**Instructions to follow**
Please transcribe exactly, and only, the lines of the data below between the line holding "The width and height of the screenshot is (409, 512)." and the line holding "et références du", inclusive.

[Collected data]
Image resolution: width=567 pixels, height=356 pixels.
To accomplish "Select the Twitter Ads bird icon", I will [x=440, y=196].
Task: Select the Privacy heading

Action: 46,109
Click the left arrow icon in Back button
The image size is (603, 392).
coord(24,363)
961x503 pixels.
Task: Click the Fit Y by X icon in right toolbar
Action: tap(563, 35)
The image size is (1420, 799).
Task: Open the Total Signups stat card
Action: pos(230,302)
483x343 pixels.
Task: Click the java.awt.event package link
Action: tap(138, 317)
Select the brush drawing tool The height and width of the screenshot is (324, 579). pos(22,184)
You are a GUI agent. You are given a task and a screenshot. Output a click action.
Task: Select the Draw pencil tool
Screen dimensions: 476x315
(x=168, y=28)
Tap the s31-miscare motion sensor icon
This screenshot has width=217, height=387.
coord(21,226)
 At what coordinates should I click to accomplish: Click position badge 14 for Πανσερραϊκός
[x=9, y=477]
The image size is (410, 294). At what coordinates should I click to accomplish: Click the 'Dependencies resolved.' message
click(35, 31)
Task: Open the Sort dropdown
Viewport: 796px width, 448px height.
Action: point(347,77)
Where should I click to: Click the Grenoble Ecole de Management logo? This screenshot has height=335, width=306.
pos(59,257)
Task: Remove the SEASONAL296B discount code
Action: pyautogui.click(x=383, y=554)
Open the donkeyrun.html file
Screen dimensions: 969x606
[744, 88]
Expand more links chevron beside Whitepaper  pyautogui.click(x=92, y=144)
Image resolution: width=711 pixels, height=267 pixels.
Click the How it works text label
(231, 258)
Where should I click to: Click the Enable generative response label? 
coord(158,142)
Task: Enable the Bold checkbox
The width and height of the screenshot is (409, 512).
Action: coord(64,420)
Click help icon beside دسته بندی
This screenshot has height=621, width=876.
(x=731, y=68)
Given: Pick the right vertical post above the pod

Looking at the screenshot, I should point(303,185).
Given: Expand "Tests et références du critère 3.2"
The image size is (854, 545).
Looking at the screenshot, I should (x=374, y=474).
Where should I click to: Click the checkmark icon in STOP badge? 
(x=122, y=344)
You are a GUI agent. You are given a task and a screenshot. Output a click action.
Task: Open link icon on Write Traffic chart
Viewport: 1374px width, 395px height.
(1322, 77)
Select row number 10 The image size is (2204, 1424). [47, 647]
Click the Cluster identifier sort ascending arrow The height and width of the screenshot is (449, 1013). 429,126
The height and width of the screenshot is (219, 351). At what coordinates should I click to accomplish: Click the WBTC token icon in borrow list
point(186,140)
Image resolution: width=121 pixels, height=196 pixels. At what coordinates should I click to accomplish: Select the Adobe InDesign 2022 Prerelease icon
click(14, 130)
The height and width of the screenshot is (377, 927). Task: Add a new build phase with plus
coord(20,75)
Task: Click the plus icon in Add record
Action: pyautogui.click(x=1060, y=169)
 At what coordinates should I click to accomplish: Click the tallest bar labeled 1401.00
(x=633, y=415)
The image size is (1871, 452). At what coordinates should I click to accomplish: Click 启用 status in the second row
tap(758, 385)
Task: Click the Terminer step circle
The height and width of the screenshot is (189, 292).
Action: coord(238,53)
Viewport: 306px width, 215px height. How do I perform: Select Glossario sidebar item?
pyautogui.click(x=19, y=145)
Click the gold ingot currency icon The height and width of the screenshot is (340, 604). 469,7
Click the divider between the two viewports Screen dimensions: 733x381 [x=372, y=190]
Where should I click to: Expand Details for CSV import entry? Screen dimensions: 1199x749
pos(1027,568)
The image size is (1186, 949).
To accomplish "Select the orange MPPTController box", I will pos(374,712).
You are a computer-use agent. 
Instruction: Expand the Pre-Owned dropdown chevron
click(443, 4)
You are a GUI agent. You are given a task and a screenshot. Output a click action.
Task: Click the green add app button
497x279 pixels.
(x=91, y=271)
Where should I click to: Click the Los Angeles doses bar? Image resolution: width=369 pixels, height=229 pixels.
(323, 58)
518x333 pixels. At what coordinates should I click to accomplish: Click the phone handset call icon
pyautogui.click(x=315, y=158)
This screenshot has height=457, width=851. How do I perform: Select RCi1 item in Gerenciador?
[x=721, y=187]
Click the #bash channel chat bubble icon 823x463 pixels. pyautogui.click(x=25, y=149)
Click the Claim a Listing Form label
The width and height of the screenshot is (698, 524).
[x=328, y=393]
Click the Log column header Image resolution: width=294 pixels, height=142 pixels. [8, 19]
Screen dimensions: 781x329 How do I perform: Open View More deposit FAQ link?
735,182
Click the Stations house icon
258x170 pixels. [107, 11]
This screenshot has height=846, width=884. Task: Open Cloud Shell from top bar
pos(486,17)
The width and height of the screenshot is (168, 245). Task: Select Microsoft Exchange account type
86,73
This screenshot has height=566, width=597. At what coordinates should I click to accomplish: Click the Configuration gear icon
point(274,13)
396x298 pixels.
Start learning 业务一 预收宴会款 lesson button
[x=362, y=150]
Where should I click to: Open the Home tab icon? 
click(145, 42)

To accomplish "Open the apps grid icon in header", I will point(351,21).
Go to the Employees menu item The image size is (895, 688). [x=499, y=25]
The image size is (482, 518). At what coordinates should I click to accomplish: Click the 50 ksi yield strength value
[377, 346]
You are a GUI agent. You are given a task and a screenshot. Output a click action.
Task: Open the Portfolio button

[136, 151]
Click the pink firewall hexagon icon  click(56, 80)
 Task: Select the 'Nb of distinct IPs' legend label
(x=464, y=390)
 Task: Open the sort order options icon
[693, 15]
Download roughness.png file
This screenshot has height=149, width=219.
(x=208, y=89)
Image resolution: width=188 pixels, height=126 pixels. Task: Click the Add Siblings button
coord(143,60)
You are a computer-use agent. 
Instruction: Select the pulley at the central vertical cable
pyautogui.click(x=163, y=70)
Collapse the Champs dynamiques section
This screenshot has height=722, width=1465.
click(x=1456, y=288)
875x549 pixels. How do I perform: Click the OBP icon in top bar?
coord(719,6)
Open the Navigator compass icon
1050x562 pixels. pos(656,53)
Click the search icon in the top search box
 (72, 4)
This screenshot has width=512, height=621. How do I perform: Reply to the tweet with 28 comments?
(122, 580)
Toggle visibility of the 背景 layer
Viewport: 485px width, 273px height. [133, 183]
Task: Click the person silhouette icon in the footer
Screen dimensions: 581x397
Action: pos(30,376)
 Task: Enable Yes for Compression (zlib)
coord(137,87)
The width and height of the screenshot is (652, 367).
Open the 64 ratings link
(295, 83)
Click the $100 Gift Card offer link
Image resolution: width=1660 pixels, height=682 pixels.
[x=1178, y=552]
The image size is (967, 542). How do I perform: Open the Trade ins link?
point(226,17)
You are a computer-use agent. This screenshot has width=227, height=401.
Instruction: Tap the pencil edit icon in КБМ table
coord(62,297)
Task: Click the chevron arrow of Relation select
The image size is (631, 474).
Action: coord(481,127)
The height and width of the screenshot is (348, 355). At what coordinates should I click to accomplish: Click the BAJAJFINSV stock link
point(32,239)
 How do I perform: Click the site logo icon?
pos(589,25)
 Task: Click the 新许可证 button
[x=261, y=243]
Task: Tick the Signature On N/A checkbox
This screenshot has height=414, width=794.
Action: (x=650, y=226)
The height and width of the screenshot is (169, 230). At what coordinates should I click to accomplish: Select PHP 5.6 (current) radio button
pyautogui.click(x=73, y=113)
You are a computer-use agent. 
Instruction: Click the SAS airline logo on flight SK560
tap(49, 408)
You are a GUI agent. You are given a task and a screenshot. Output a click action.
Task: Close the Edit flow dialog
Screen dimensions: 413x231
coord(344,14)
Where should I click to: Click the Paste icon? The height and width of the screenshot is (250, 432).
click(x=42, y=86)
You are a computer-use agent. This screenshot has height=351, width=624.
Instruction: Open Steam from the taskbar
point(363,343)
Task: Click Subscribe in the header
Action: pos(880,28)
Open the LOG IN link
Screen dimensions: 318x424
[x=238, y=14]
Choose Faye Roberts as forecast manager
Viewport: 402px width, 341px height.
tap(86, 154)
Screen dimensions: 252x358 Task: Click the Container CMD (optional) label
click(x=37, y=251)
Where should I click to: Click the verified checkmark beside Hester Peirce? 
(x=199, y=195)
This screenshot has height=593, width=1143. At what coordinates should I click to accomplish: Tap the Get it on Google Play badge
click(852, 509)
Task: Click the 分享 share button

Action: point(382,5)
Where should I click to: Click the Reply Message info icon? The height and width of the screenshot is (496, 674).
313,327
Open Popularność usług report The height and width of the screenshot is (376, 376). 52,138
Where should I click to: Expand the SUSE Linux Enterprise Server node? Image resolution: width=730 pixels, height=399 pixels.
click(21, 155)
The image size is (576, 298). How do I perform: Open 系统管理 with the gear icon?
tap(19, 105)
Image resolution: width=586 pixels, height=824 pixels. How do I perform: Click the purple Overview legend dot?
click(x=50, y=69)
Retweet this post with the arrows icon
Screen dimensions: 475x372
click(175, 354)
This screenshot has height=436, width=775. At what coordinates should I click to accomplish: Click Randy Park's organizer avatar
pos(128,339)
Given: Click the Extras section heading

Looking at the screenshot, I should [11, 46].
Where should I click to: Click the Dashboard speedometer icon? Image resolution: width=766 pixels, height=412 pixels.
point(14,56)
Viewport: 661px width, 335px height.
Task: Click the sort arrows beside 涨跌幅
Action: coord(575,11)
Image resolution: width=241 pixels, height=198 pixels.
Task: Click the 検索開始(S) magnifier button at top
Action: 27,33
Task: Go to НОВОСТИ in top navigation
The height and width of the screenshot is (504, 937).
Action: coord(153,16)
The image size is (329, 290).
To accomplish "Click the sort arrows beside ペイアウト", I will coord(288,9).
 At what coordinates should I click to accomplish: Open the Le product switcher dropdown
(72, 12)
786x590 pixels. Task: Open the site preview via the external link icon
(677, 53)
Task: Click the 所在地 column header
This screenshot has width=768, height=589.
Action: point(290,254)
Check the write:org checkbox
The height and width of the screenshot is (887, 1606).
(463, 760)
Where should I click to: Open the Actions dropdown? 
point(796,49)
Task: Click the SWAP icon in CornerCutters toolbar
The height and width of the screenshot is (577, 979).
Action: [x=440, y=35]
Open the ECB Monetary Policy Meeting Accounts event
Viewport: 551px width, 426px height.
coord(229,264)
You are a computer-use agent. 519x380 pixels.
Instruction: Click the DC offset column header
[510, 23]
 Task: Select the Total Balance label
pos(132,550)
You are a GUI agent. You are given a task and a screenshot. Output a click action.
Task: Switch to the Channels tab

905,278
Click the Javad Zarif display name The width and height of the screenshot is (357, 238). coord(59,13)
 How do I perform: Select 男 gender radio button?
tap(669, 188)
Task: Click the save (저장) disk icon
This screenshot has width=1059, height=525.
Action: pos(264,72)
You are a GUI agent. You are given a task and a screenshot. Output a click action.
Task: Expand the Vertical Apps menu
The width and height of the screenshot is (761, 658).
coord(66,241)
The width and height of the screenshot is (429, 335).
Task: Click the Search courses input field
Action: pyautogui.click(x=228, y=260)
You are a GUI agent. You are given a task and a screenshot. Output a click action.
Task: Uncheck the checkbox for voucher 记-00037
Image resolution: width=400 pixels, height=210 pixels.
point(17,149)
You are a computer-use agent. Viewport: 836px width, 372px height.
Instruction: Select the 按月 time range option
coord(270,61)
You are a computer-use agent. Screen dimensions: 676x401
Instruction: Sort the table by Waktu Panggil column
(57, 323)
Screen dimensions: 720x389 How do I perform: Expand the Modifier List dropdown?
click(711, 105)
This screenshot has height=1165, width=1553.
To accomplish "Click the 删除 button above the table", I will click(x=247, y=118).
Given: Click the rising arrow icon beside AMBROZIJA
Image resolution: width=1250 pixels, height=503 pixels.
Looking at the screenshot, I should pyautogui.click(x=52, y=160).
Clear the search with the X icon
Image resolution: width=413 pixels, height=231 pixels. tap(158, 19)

**Exercise answer**
The width and height of the screenshot is (409, 512).
Action: coord(64,420)
Click help icon beside دسته بندی
This screenshot has height=621, width=876.
(x=731, y=68)
Given: Pick the right vertical post above the pod

Looking at the screenshot, I should point(303,185).
Given: Expand "Tests et références du critère 3.2"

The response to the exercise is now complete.